Implementation:Turboderp org Exllamav2 Stream Ex
Appearance
| Knowledge Sources | |
|---|---|
| Domains | Text_Generation, Streaming, NLP |
| Last Updated | 2026-02-15 00:00 GMT |
Overview
Concrete tool for token-by-token streaming text generation using the begin/stream two-method pattern, provided by exllamav2.
Description
begin_stream_ex() and stream_ex() are the core methods of ExLlamaV2StreamingGenerator that implement the streaming generation loop.
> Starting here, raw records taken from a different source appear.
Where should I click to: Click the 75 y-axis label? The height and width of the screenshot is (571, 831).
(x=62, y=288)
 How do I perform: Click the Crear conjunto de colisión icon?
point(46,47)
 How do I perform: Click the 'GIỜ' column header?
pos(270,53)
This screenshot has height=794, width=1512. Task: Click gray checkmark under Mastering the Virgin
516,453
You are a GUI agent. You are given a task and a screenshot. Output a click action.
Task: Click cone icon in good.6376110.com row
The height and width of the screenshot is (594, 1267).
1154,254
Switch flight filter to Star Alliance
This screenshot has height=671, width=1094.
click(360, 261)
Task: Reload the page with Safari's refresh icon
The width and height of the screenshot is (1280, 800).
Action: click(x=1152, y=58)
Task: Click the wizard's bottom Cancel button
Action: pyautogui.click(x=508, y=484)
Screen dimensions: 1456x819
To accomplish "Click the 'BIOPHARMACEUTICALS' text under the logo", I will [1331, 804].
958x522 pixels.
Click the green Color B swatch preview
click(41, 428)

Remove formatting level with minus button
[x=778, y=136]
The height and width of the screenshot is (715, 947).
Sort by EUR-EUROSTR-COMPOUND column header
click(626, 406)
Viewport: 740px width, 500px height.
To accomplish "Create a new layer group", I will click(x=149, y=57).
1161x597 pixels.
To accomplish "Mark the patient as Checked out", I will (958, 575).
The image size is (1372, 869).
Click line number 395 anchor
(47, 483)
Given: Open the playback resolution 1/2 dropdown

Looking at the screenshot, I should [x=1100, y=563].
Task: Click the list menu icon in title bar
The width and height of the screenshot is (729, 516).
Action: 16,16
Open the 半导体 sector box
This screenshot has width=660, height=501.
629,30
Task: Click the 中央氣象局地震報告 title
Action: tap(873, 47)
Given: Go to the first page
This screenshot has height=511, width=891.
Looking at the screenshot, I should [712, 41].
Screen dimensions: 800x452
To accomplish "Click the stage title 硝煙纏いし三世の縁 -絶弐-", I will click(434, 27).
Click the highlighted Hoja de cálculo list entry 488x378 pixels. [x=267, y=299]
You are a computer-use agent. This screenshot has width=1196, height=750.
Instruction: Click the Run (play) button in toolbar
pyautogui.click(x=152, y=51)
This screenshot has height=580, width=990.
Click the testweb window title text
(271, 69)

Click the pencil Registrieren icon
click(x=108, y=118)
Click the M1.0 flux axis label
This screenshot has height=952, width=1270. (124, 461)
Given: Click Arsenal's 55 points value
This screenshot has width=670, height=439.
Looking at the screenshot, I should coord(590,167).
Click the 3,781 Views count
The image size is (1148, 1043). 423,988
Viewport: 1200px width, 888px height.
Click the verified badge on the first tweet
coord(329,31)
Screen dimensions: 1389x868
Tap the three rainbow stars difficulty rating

begin_stream_ex() initializes a generation session:
- Encodes or accepts pre-encoded input token IDs
- Configures sampling settings, stop conditions, and optional features
- Performs the prefill forward pass to populate the KV cache with prompt context
- Sets up token healing, filters, banned strings, and probability tracking if requested
stream_ex() generates one step of output:
- Runs a forward pass for the current token position
- Samples the next token according to configured settings
- Updates the KV cache with new key-value projections
- Decodes the token to text, handling partial character buffering
- Checks stop conditions (EOS token, stop strings, max tokens)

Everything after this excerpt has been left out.